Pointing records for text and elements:
-*-*-

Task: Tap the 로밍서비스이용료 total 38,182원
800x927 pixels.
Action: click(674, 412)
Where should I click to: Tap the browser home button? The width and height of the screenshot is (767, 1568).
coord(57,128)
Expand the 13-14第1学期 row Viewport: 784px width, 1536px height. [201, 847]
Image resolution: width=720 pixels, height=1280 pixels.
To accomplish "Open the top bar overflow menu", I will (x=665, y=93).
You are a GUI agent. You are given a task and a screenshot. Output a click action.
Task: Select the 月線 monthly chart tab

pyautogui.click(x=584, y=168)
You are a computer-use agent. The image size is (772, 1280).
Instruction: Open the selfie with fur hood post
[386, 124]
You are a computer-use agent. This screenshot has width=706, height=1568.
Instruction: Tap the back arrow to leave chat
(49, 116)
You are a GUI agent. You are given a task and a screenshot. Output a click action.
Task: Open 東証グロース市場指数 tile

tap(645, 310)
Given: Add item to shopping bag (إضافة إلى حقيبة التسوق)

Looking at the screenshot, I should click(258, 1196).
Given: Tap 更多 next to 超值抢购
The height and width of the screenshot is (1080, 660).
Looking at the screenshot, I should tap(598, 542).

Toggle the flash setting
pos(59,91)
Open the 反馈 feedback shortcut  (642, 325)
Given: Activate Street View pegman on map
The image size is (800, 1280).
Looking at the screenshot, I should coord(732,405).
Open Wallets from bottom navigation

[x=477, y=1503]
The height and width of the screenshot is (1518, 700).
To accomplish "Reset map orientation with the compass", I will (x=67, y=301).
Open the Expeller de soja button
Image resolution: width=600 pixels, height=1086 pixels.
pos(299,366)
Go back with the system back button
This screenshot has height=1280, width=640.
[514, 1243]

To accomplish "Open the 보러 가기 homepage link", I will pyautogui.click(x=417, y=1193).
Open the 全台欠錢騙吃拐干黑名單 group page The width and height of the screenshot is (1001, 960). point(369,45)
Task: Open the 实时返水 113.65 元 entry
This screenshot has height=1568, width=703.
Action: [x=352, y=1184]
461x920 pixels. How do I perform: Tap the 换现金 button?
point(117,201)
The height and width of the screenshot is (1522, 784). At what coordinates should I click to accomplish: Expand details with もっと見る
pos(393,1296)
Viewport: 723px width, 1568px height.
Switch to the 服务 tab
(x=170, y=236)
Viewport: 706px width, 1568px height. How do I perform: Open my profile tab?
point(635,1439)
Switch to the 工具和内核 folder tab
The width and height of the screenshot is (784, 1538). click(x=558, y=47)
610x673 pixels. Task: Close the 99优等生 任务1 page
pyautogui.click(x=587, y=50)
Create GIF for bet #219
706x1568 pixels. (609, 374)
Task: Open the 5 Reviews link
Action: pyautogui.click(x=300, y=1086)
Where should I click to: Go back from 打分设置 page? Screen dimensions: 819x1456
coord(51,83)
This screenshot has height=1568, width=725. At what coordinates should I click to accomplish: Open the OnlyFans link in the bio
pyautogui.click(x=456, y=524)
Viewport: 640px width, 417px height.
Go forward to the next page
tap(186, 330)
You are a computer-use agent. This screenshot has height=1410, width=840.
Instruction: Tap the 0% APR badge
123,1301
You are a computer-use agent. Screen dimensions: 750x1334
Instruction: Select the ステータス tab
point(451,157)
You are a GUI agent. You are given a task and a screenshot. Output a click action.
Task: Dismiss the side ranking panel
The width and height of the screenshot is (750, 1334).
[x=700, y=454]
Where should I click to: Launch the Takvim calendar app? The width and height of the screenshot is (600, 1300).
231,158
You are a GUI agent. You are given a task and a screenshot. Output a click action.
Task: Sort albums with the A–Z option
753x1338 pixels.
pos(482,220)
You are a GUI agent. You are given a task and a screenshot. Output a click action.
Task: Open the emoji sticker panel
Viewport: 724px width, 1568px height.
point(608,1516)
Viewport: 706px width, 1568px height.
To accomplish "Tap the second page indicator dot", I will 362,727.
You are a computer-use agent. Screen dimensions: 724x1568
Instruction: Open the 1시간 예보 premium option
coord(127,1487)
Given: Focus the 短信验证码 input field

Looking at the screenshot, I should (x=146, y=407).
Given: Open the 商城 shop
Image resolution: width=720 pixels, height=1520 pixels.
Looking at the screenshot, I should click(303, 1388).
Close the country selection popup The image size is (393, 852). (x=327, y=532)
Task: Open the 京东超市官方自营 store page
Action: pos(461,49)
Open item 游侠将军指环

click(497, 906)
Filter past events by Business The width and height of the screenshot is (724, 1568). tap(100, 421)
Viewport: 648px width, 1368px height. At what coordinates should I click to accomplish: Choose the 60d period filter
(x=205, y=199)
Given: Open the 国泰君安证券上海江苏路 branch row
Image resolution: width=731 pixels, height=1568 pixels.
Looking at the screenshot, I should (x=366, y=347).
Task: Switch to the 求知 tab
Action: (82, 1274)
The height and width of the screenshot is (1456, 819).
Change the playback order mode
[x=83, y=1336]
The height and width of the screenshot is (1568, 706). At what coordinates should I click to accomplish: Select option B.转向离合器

-*-*-

▸ **Task to complete**: Reproduce verbatim the records between the lines holding "Viewport: 706px width, 1568px height. How" and "Looking at the screenshot, I should (x=146, y=407).", inclusive.

▸ **Result of the exercise**:
Viewport: 706px width, 1568px height. How do I perform: Open my profile tab?
point(635,1439)
Switch to the 工具和内核 folder tab
The width and height of the screenshot is (784, 1538). click(x=558, y=47)
610x673 pixels. Task: Close the 99优等生 任务1 page
pyautogui.click(x=587, y=50)
Create GIF for bet #219
706x1568 pixels. (609, 374)
Task: Open the 5 Reviews link
Action: pyautogui.click(x=300, y=1086)
Where should I click to: Go back from 打分设置 page? Screen dimensions: 819x1456
coord(51,83)
This screenshot has height=1568, width=725. At what coordinates should I click to accomplish: Open the OnlyFans link in the bio
pyautogui.click(x=456, y=524)
Viewport: 640px width, 417px height.
Go forward to the next page
tap(186, 330)
You are a computer-use agent. This screenshot has height=1410, width=840.
Instruction: Tap the 0% APR badge
123,1301
You are a computer-use agent. Screen dimensions: 750x1334
Instruction: Select the ステータス tab
point(451,157)
You are a GUI agent. You are given a task and a screenshot. Output a click action.
Task: Dismiss the side ranking panel
The width and height of the screenshot is (750, 1334).
[x=700, y=454]
Where should I click to: Launch the Takvim calendar app? The width and height of the screenshot is (600, 1300).
231,158
You are a GUI agent. You are given a task and a screenshot. Output a click action.
Task: Sort albums with the A–Z option
753x1338 pixels.
pos(482,220)
You are a GUI agent. You are given a task and a screenshot. Output a click action.
Task: Open the emoji sticker panel
Viewport: 724px width, 1568px height.
point(608,1516)
Viewport: 706px width, 1568px height.
To accomplish "Tap the second page indicator dot", I will 362,727.
You are a computer-use agent. Screen dimensions: 724x1568
Instruction: Open the 1시간 예보 premium option
coord(127,1487)
Given: Focus the 短信验证码 input field

Looking at the screenshot, I should (x=146, y=407).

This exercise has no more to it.